Skip to content

Prometheus

Prometheus is a widespread open-source software package for monitoring and alerting. It collects metrics from configured targets at given intervals to populate its internal timeseries database. PromQL queries can then be run against the timeseries data to display results. Rules allow to specify conditions for generating alarm events, which can be handled by the Alertmanager module to e.g notify and silence alarms.

Integration

Sipfront provides "exporter" API endpoints for Prometheus to scrape test results and metrics. This allows you to integrate specific Sipfront tests into your own Prometheus, display them in your existing dashboards and alert using your existing alerting mechanisms.

Concept

The Prometheus exporter represent HTTP API endpoints to monitor specific Sipfront tests, and also whole projects containing multiple tests.

Test level endpoints

A test level endpoint allows you to scrape the measures and result status of the recurring runs of one particular test over time. There are three different types of endpoints:

  1. Gauges: scrape measure value/avg
    • https://app.sipfront.com/prometheus/tests/<testid>/gauges
  2. Summaries: scrape measure quantiles (median, p95, ...)
    • https://app.sipfront.com/prometheus/tests/<testid>/summaries
  3. Status: scrape result status (passed/failed)
    • https://app.sipfront.com/prometheus/tests/<testid>/status/hour
    • https://app.sipfront.com/prometheus/tests/<testid>/status/minute
    • https://app.sipfront.com/prometheus/tests/<testid>/status/day

Gauges

Gauges export endpoints allow you to capture all the measure values over time in Prometheus, and plot relevant graphs in your Graphana instance to view how certain metrics evolve during the time of day or the week. Similar to graphs in the Sipfront WebApp UI, you will be able to see edges and anomalies quickly, as they may happen after configuration or infrastucture changes in your systems.

A gauge provides the measure value together with the time of the most recent run of a particular test:

  • visqol Recorded Audio MOS (Visqol)

* [STATED PROBLEM 1]
Answer these questions about the Prometheus integration page, one answer per line:
(a) From what does Prometheus collect metrics, and at what timing?
(b) Which module can handle the alarm events generated by rules?
(c) How many types of test level endpoints are there, and what are they called?
* [STATED PROBLEM 2]
Turn the paragraph of the Prometheus integration page that begins "Prometheus is a widespread open-source software package" into a short bulleted list that keeps its main facts.
* [STATED PROBLEM 3]
Write what comes next on the Prometheus integration page, starting after its final line.

* [DATA]

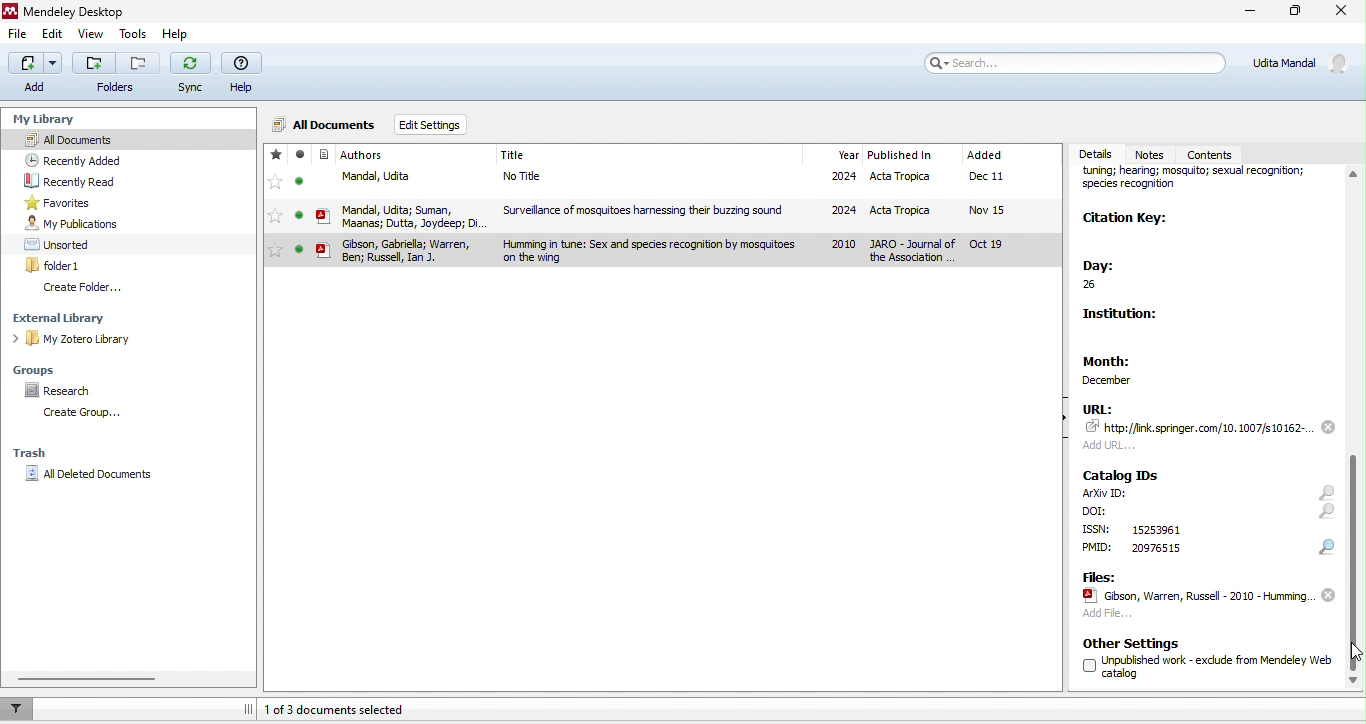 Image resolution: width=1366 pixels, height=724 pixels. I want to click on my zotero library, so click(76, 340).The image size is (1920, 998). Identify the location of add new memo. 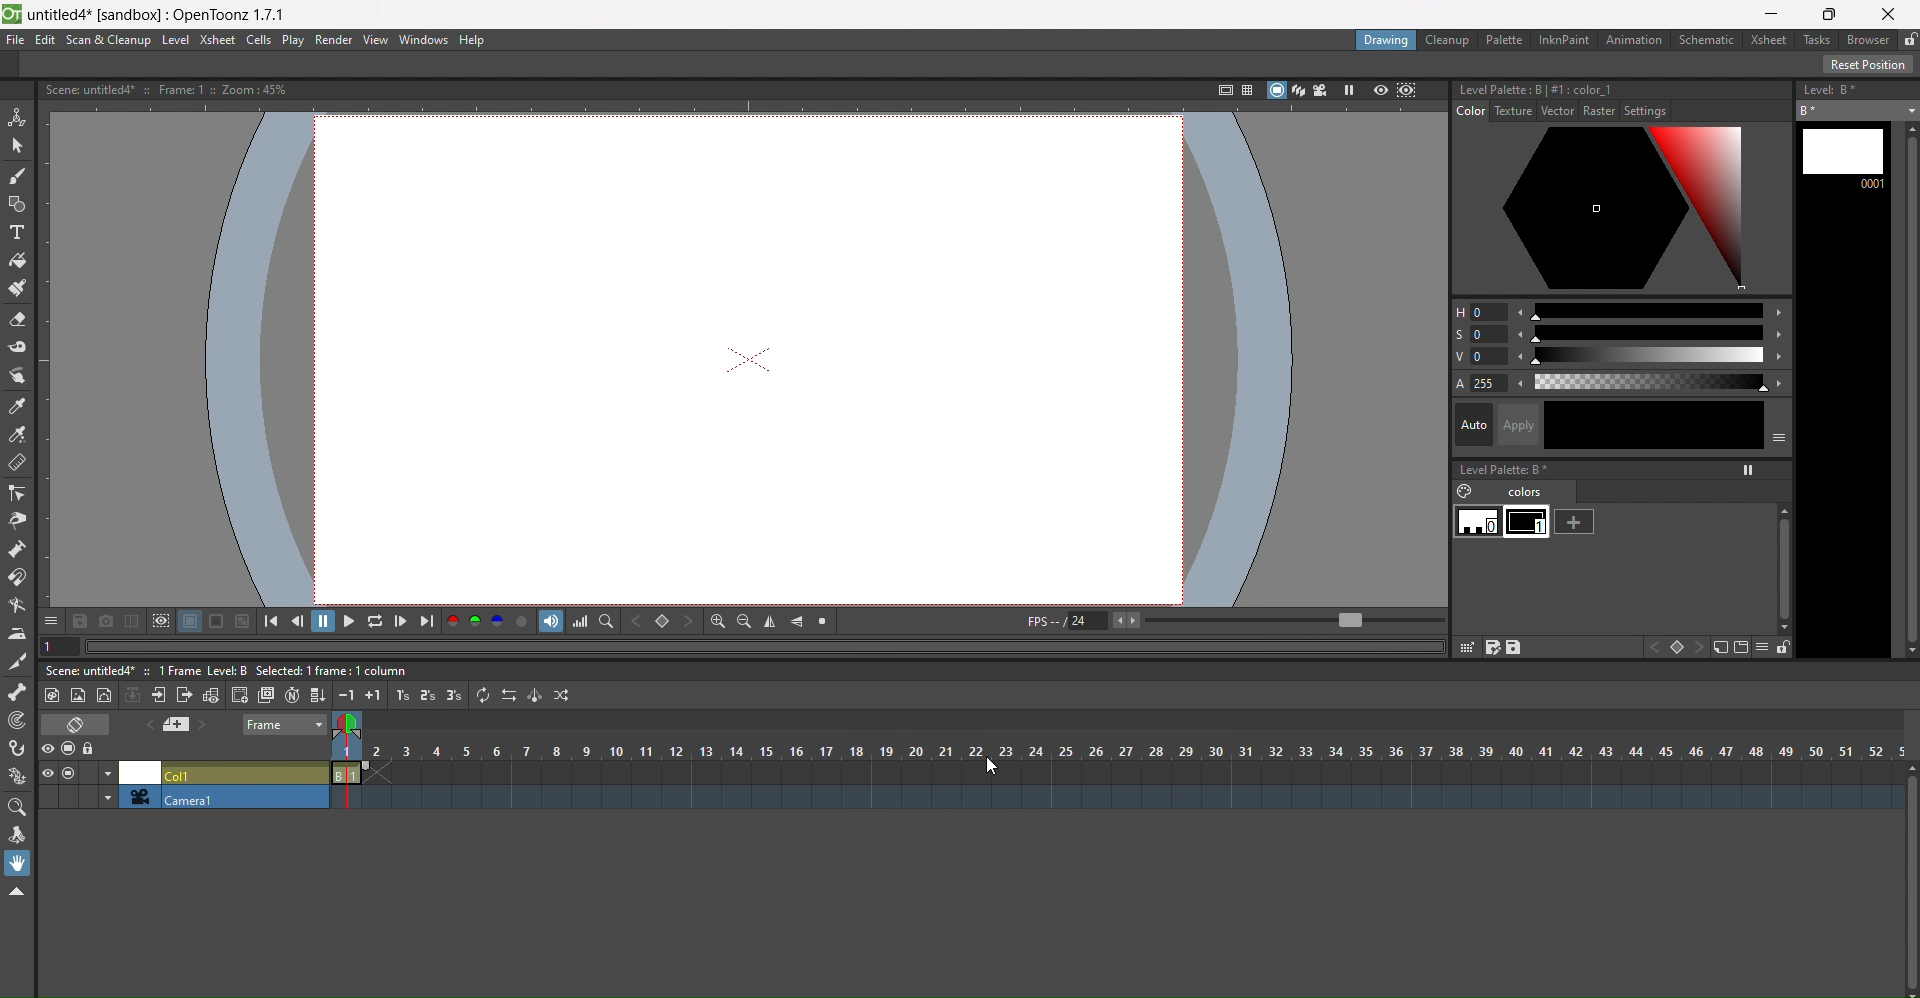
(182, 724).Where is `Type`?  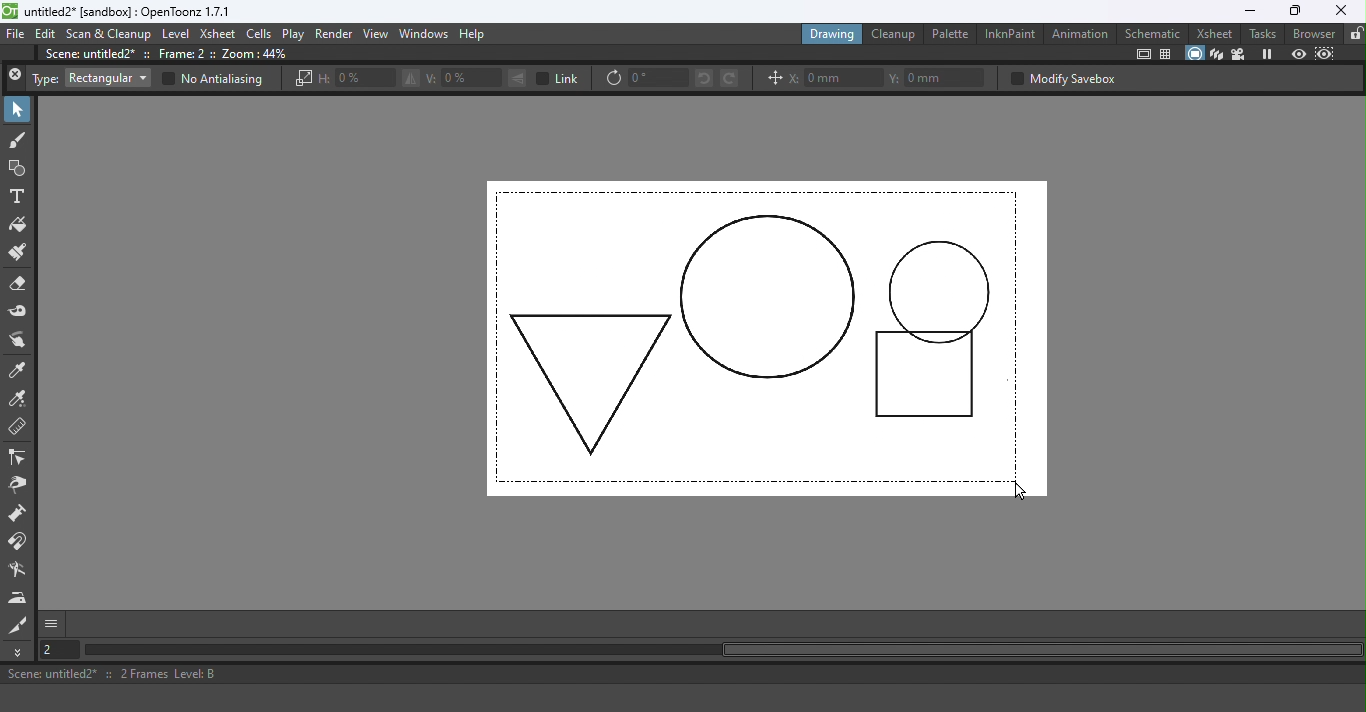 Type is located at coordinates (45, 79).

* [EXERCISE OUTPUT 1]
(a) From configured targets, at given intervals.
(b) The Alertmanager module.
(c) Three: Gauges, Summaries and Status.

* [EXERCISE OUTPUT 2]
- Prometheus is a widespread open-source package for monitoring and alerting.
- It collects metrics from configured targets at given intervals and stores them in its internal timeseries database.
- PromQL queries run against the timeseries data display results.
- Rules specify conditions for generating alarm events.
- The Alertmanager module can handle these events, for example to notify and silence alarms.

* [EXERCISE OUTPUT 3]
  • transcribe Speech-to-text transcription confidence

Below gauges for RTP measures provide the average value across all test agent instances involved with the test run:

  • rtp_rtt Round trip time
  • rtp_mos Network MOS

Below gauge for RTP and SIPP measures provide the sum value of all test agent instances involved with the test run:

  • rtp_byte_per_sec Sent and received bytes per second
  • rtp_jitter Jitter
  • rtp_lost Lost packets count
  • rtp_lost_per_sec Lost packets per second
  • rtp_pkt_per_sec Sent and received packets per second
  • sipp_call_rate Calls per second
  • sipp_concurrent_calls Concurrent call load
  • sipp_failed_calls Failed call count

A measure value can be present multiple times, ie. for each involved call party. Therefore value dimensions are provided depending on the measure:

  • role for call party:
    • caller
    • callee
    • A, B, C, ...
  • dir for call direction:
    • in
    • out
  • confidence for transcription confidence:
    • min
    • max
    • avg

Scraped metric names and dimensions can be explored in the Prometheus/Graphana UI. The exported metric names for prometheus follow a canonical format:

sipfront_Internal_Tests_v6_iotcore_sipfront_a_b:rtp_mos

  • sipfront: namespace prefix
  • Internal_Tests: sanitized project name 'Internal Tests'
  • v6_iotcore_sipfront_a_b: sanitized test name 'v6_iotcore_sipfront_a_b'
  • rtp_mos: measure

Graphana graph showing rtp_mos measures (averages) scraped from a prometheus gauge endpoint for a Sipfront test

exploring gauge endpoint in Graphana

NOTE: Prometheus basically takes the scrape time as measurement time, but accepts the exported test start time only if it is within the last hour. Hence gauges are suitable for tests run with periods less than an hour.

Summaries

While gauges for rtp_rtt, rtp_mos, rtp_byte_per_sec, rtp_jitter, rtp_lost, rtp_lost_per_sec, rtp_pkt_per_sec, sipp_call_rate, sipp_concurrent_calls and sipp_failed_calls report the average measure value over the test run, there are also corresponding summary endpoints which include the pre-calculated median, p75, p90 and p95 quantiles as additional dimension.

The exported metric summary names for prometheus follow a canonical format:

sipfront_Internal_Tests_v6_iotcore_sipfront_a_b:rtp_mos_summary

  • sipfront: namespace prefix
  • Internal_Tests: sanitized project name 'Internal Tests'
  • v6_iotcore_sipfront_a_b: sanitized test name 'v6_iotcore_sipfront_a_b'
  • rtp_mos: measure
  • summary: summary measure suffix

Graphana graph showing rtp_mos measures summaries scraped from a prometheus summary endpoint for a Sipfront test

exploring summary endpoint in Graphana

Status

Status endpoints provide you with the number of successful and failed test runs over the last minute, hour or day, depending on the endpoint url. This allows you to track test results over time and set alarms if the number of failed test runs during a specific time period exceeds a certain threshold.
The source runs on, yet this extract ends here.